You’ll be able to field teams from 12 races, including the new Black Orcs and Imperial Nobility, in both a single-player campaign and multiplayer. Cyanide has plans for post-launch updates, too.
Best described as sporting XCOM, Blood Bowl casts you as the coach overlooking a match of American football-inspired violence. The goal is to score as many touchdowns as possible, but if you can kill a star player along the way, that won’t hurt your chances of winning.
Parisian studio Cyanide has been responsible for all of Blood Bowl’s digital adaptations to date, though it’s found a new publisher this time in Nacon, formerly known as Bigben Interactive.
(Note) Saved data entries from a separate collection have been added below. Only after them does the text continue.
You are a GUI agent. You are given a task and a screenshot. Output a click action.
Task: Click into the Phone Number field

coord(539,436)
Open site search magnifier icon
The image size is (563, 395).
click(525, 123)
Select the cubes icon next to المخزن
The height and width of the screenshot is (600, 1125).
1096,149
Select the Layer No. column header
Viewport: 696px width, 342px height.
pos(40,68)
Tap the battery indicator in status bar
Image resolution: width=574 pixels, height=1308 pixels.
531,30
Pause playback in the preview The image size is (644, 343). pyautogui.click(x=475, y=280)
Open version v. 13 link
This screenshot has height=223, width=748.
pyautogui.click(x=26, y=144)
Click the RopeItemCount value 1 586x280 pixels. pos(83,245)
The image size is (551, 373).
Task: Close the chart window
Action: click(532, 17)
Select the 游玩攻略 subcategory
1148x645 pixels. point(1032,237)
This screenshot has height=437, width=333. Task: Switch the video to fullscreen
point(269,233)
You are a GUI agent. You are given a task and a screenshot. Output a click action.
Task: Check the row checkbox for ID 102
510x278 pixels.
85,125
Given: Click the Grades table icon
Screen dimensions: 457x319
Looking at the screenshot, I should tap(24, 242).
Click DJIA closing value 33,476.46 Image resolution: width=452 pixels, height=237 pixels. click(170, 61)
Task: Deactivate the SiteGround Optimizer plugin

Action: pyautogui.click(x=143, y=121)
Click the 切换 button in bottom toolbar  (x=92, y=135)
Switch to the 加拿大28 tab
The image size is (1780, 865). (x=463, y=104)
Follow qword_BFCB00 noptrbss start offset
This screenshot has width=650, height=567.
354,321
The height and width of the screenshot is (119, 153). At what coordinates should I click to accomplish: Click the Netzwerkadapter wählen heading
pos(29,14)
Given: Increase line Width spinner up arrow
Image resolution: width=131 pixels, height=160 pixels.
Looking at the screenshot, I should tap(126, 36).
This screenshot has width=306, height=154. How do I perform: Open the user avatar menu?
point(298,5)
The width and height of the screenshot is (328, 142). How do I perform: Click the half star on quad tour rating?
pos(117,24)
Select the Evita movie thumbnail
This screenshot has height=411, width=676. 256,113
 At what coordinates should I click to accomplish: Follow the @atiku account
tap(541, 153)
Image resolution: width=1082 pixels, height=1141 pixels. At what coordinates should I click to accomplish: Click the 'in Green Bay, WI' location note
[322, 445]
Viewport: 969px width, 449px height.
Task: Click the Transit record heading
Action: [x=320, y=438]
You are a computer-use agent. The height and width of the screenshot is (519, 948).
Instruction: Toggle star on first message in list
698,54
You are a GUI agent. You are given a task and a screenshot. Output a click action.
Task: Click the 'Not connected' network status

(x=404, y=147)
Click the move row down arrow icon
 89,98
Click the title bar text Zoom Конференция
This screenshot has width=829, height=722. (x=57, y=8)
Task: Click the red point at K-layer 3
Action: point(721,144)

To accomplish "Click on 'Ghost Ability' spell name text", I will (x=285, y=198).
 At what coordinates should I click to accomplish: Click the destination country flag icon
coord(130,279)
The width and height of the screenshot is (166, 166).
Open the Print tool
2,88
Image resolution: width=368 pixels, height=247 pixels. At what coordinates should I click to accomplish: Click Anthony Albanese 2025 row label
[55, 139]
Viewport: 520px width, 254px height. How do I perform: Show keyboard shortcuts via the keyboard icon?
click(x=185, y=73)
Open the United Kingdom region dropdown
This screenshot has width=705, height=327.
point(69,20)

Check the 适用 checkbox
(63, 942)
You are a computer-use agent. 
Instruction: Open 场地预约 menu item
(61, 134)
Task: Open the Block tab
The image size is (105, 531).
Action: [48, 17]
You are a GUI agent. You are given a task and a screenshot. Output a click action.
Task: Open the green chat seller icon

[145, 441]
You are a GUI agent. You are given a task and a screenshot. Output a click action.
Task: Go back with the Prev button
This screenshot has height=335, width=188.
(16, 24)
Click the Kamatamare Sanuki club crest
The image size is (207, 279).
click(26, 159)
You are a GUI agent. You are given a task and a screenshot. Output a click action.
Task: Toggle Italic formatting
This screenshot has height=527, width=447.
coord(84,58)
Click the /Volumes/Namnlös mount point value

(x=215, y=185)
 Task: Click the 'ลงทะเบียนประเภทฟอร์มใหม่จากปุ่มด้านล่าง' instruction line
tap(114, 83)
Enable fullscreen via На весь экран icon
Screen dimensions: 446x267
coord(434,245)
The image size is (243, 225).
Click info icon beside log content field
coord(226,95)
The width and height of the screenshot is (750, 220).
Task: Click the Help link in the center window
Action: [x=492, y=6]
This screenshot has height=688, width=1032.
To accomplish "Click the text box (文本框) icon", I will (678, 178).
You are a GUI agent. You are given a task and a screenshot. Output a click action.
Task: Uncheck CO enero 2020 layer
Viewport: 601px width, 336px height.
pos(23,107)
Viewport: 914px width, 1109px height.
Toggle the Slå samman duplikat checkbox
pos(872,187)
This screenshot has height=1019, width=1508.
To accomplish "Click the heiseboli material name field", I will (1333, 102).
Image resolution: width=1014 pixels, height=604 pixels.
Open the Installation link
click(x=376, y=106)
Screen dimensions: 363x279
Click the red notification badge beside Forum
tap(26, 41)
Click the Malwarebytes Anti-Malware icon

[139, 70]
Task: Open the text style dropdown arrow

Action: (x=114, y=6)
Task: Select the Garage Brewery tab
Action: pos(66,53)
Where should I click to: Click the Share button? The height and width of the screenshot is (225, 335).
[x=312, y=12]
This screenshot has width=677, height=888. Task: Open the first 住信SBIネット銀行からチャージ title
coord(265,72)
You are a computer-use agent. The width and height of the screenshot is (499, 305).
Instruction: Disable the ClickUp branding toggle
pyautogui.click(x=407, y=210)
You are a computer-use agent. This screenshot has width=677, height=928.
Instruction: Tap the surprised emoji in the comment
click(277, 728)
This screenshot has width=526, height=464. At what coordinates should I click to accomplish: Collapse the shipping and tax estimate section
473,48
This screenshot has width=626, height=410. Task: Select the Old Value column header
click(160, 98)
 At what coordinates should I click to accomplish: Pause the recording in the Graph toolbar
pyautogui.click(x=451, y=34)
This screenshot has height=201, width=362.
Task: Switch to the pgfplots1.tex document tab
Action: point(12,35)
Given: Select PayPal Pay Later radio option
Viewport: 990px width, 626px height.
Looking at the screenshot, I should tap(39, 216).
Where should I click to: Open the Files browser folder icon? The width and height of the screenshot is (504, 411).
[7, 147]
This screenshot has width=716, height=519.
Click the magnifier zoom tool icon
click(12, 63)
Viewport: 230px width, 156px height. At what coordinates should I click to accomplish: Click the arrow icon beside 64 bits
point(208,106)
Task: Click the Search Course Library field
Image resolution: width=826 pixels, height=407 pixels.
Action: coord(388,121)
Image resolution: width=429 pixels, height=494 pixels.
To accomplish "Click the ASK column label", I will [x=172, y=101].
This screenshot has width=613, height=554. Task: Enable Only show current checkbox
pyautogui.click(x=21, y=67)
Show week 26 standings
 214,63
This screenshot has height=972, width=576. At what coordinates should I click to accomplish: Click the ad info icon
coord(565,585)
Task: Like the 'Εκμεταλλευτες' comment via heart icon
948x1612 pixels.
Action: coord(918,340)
Cyanide and Nacon previously collaborated on Paranoia: Happiness in Mandatory, the RPG that mysteriously disappeared from the Epic Store a month or two after release. The game suffered poor reviews, but to this day, there’s never been an official explanation for its absence - it’s still listed as ‘coming soon’ to Steam.
Blood Bowl 2, however, was a robust and entertaining adaptation. To describe the tabletop game as an inspiration would be underplaying it - Cyanide has previously adapted Blood Bowl down to the last rule, so expect a similar approach here.
Blood Bowl 3 will come to PS4, PS5, Xbox One, Xbox Series X, Steam, and Nintendo Switch in early 2021.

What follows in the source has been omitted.